Items drawn from a dataset
○ ○ ○ ○

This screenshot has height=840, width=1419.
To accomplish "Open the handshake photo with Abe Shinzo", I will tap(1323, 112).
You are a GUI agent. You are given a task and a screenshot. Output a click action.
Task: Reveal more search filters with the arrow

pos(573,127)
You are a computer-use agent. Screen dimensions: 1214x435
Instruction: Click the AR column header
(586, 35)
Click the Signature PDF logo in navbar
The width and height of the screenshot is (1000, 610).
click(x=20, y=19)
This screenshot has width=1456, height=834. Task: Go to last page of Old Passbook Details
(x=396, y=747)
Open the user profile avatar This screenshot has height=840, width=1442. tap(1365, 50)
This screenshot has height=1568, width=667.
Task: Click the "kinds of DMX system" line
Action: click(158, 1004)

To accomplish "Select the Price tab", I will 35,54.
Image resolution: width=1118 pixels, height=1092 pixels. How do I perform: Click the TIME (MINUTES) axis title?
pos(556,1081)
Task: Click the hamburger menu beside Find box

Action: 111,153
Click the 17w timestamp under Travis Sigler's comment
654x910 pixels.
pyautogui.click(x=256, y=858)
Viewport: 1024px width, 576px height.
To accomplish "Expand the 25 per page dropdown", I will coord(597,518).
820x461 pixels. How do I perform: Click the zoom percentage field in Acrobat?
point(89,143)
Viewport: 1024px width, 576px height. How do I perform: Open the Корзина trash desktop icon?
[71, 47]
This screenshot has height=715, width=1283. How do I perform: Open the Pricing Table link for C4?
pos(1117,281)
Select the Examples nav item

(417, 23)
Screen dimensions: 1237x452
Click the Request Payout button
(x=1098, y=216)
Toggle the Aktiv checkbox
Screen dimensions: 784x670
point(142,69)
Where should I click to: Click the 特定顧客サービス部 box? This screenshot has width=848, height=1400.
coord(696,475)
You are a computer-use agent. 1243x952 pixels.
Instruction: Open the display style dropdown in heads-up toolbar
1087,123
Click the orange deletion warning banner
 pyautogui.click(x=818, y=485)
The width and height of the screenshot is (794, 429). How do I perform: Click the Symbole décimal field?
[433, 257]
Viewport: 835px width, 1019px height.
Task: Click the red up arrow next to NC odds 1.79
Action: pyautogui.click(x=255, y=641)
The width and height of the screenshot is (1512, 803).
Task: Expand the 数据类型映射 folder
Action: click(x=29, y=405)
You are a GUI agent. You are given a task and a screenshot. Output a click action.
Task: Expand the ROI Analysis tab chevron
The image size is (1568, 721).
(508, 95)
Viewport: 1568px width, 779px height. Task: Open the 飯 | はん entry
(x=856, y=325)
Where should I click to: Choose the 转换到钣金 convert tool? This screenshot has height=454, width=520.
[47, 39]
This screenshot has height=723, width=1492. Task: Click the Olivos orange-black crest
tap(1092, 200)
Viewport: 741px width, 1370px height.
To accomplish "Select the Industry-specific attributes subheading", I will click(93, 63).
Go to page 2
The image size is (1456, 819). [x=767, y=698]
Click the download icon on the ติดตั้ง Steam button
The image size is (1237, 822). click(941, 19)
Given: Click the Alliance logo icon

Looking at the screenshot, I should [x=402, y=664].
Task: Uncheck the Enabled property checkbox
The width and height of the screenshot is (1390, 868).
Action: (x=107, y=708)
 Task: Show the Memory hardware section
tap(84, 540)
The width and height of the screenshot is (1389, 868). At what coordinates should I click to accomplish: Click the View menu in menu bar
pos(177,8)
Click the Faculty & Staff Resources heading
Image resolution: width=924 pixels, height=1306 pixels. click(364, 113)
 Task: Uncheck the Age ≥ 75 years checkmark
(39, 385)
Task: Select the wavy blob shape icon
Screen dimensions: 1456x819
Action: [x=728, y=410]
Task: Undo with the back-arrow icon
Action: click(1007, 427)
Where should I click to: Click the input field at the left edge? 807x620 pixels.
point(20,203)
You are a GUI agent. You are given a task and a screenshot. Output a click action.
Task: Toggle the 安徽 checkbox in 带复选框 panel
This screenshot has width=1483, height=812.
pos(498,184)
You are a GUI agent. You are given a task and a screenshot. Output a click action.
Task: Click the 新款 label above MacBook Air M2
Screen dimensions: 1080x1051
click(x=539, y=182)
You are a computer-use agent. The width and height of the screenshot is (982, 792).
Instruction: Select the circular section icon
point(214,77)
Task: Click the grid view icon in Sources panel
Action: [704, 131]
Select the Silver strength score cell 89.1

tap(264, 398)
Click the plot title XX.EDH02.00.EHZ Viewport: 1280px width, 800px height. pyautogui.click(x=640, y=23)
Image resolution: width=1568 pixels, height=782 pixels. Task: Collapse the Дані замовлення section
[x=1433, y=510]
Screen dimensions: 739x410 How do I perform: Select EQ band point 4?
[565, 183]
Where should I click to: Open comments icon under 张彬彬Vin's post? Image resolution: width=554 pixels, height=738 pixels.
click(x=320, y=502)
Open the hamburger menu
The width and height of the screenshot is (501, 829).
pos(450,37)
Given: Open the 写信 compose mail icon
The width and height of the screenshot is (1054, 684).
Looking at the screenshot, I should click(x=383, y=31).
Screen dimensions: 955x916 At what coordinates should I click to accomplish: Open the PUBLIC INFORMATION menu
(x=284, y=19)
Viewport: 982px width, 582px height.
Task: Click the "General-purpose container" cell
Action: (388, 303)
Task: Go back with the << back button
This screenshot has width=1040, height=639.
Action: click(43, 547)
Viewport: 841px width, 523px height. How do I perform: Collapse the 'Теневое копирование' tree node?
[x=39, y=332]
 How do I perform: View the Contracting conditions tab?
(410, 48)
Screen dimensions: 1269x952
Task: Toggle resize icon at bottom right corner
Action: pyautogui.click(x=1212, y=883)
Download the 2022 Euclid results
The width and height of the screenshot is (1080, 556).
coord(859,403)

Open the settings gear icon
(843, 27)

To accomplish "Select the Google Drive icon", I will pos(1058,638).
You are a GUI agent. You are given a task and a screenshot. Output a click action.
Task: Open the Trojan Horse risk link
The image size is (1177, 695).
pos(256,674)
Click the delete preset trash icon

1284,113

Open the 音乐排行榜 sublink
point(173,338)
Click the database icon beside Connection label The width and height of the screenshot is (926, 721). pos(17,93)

○ ○ ○ ○

EXERCISE DESCRIPTION
Reproduce all of the data above line for line, changing nothing.

COMPLETE RESPONSE
This screenshot has height=840, width=1419.
To accomplish "Open the handshake photo with Abe Shinzo", I will tap(1323, 112).
You are a GUI agent. You are given a task and a screenshot. Output a click action.
Task: Reveal more search filters with the arrow

pos(573,127)
You are a computer-use agent. Screen dimensions: 1214x435
Instruction: Click the AR column header
(586, 35)
Click the Signature PDF logo in navbar
The width and height of the screenshot is (1000, 610).
click(x=20, y=19)
This screenshot has width=1456, height=834. Task: Go to last page of Old Passbook Details
(x=396, y=747)
Open the user profile avatar This screenshot has height=840, width=1442. tap(1365, 50)
This screenshot has height=1568, width=667.
Task: Click the "kinds of DMX system" line
Action: click(158, 1004)

To accomplish "Select the Price tab", I will 35,54.
Image resolution: width=1118 pixels, height=1092 pixels. How do I perform: Click the TIME (MINUTES) axis title?
pos(556,1081)
Task: Click the hamburger menu beside Find box

Action: 111,153
Click the 17w timestamp under Travis Sigler's comment
654x910 pixels.
pyautogui.click(x=256, y=858)
Viewport: 1024px width, 576px height.
To accomplish "Expand the 25 per page dropdown", I will coord(597,518).
820x461 pixels. How do I perform: Click the zoom percentage field in Acrobat?
point(89,143)
Viewport: 1024px width, 576px height. How do I perform: Open the Корзина trash desktop icon?
[71, 47]
This screenshot has height=715, width=1283. How do I perform: Open the Pricing Table link for C4?
pos(1117,281)
Select the Examples nav item

(417, 23)
Screen dimensions: 1237x452
Click the Request Payout button
(x=1098, y=216)
Toggle the Aktiv checkbox
Screen dimensions: 784x670
point(142,69)
Where should I click to: Click the 特定顧客サービス部 box? This screenshot has width=848, height=1400.
coord(696,475)
You are a computer-use agent. 1243x952 pixels.
Instruction: Open the display style dropdown in heads-up toolbar
1087,123
Click the orange deletion warning banner
 pyautogui.click(x=818, y=485)
The width and height of the screenshot is (794, 429). How do I perform: Click the Symbole décimal field?
[433, 257]
Viewport: 835px width, 1019px height.
Task: Click the red up arrow next to NC odds 1.79
Action: pyautogui.click(x=255, y=641)
The width and height of the screenshot is (1512, 803).
Task: Expand the 数据类型映射 folder
Action: click(x=29, y=405)
You are a GUI agent. You are given a task and a screenshot. Output a click action.
Task: Expand the ROI Analysis tab chevron
The image size is (1568, 721).
(508, 95)
Viewport: 1568px width, 779px height. Task: Open the 飯 | はん entry
(x=856, y=325)
Where should I click to: Choose the 转换到钣金 convert tool? This screenshot has height=454, width=520.
[47, 39]
This screenshot has height=723, width=1492. Task: Click the Olivos orange-black crest
tap(1092, 200)
Viewport: 741px width, 1370px height.
To accomplish "Select the Industry-specific attributes subheading", I will click(93, 63).
Go to page 2
The image size is (1456, 819). [x=767, y=698]
Click the download icon on the ติดตั้ง Steam button
The image size is (1237, 822). click(941, 19)
Given: Click the Alliance logo icon

Looking at the screenshot, I should [x=402, y=664].
Task: Uncheck the Enabled property checkbox
The width and height of the screenshot is (1390, 868).
Action: (x=107, y=708)
 Task: Show the Memory hardware section
tap(84, 540)
The width and height of the screenshot is (1389, 868). At what coordinates should I click to accomplish: Click the View menu in menu bar
pos(177,8)
Click the Faculty & Staff Resources heading
Image resolution: width=924 pixels, height=1306 pixels. click(364, 113)
 Task: Uncheck the Age ≥ 75 years checkmark
(39, 385)
Task: Select the wavy blob shape icon
Screen dimensions: 1456x819
Action: [x=728, y=410]
Task: Undo with the back-arrow icon
Action: click(1007, 427)
Where should I click to: Click the input field at the left edge? 807x620 pixels.
point(20,203)
You are a GUI agent. You are given a task and a screenshot. Output a click action.
Task: Toggle the 安徽 checkbox in 带复选框 panel
This screenshot has width=1483, height=812.
pos(498,184)
You are a GUI agent. You are given a task and a screenshot. Output a click action.
Task: Click the 新款 label above MacBook Air M2
Screen dimensions: 1080x1051
click(x=539, y=182)
You are a computer-use agent. The width and height of the screenshot is (982, 792).
Instruction: Select the circular section icon
point(214,77)
Task: Click the grid view icon in Sources panel
Action: [704, 131]
Select the Silver strength score cell 89.1

tap(264, 398)
Click the plot title XX.EDH02.00.EHZ Viewport: 1280px width, 800px height. pyautogui.click(x=640, y=23)
Image resolution: width=1568 pixels, height=782 pixels. Task: Collapse the Дані замовлення section
[x=1433, y=510]
Screen dimensions: 739x410 How do I perform: Select EQ band point 4?
[565, 183]
Where should I click to: Open comments icon under 张彬彬Vin's post? Image resolution: width=554 pixels, height=738 pixels.
click(x=320, y=502)
Open the hamburger menu
The width and height of the screenshot is (501, 829).
pos(450,37)
Given: Open the 写信 compose mail icon
The width and height of the screenshot is (1054, 684).
Looking at the screenshot, I should click(x=383, y=31).
Screen dimensions: 955x916 At what coordinates should I click to accomplish: Open the PUBLIC INFORMATION menu
(x=284, y=19)
Viewport: 982px width, 582px height.
Task: Click the "General-purpose container" cell
Action: (388, 303)
Task: Go back with the << back button
This screenshot has width=1040, height=639.
Action: click(43, 547)
Viewport: 841px width, 523px height. How do I perform: Collapse the 'Теневое копирование' tree node?
[x=39, y=332]
 How do I perform: View the Contracting conditions tab?
(410, 48)
Screen dimensions: 1269x952
Task: Toggle resize icon at bottom right corner
Action: pyautogui.click(x=1212, y=883)
Download the 2022 Euclid results
The width and height of the screenshot is (1080, 556).
coord(859,403)

Open the settings gear icon
(843, 27)

To accomplish "Select the Google Drive icon", I will pos(1058,638).
You are a GUI agent. You are given a task and a screenshot. Output a click action.
Task: Open the Trojan Horse risk link
The image size is (1177, 695).
pos(256,674)
Click the delete preset trash icon

1284,113

Open the 音乐排行榜 sublink
point(173,338)
Click the database icon beside Connection label The width and height of the screenshot is (926, 721). pos(17,93)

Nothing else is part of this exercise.